Впрочем, наша деревня не такая уж и маленькая. Чуть весна – приезжают хозяева пустующих домов, садят картошку, рыбачат. Дети, старики, жены – живут тут все лето. Постоянно, я подсчитал, в Чеболакше в летнюю пору проживает до шестидесяти человек, в воскресные дни бывает сто и больше.

Деревня разделила судьбу многих и многих подобных деревень. Она из деревни превратилась в дачный поселок…

Прибавлю, что за последние годы наша деревня стала даже возрождаться в своем новом качестве, чинят дома стоявшие пустыми много лет, появляются новые и новые сезонные жители.

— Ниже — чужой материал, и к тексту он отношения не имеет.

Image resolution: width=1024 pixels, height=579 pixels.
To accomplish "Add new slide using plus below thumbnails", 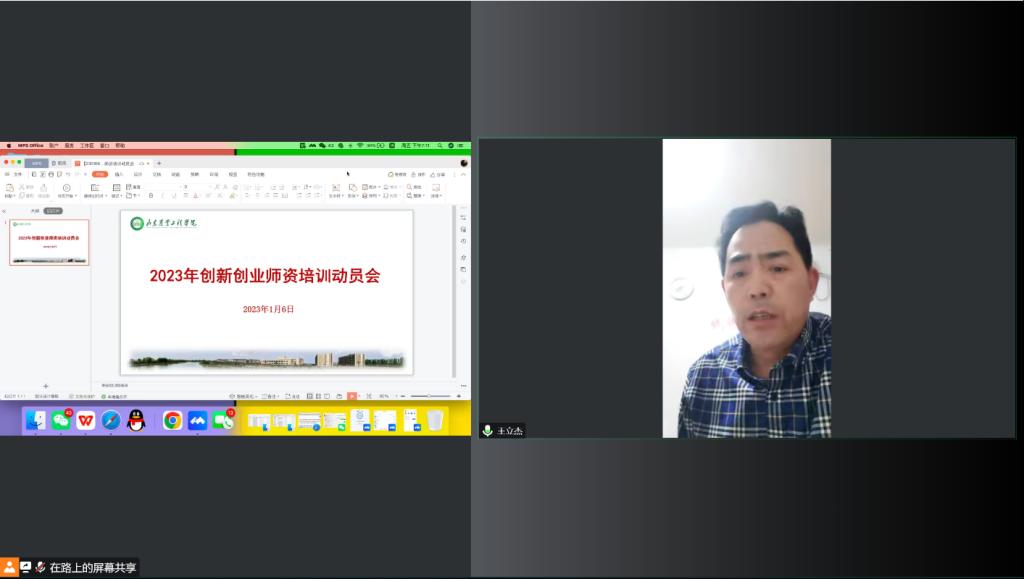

Но вот передо мною ответ из Совета министров Карельской АССР, куда я писал по поводу электроснабжения…

Последняя фраза про указания – прибавлена просто так для красного словца или стыдобушка заела все-таки. Представляю, как бы возопил тот же министр, кабы у него дома или на даче отключили свет за неперспективностью! Почему в самом деле в дачные поселки свет проводят, а здесь отключают?

Какие перспективы нужны, чтобы пользоваться не лучиною, не свечкой гражданской парафиновой, а лампочкой Ильича.

Что, завод тут надо построить?

Или мало сделали для Родины старики, что доживают свой век в деревне Чеболакше?

Или есть закон, по которому малые населенные пункты после какого-то человеческого предела автоматически лишаются света?

Если есть такой закон, пусть его сообщат.

Полагаю также, что каждый житель этой деревни так же заработал своим трудом право на элементарное внимание и уважение к себе, полагаю, что делить граждан Советской России на перспективных и неперспективных безнравственно и противоречит духу нашего общества.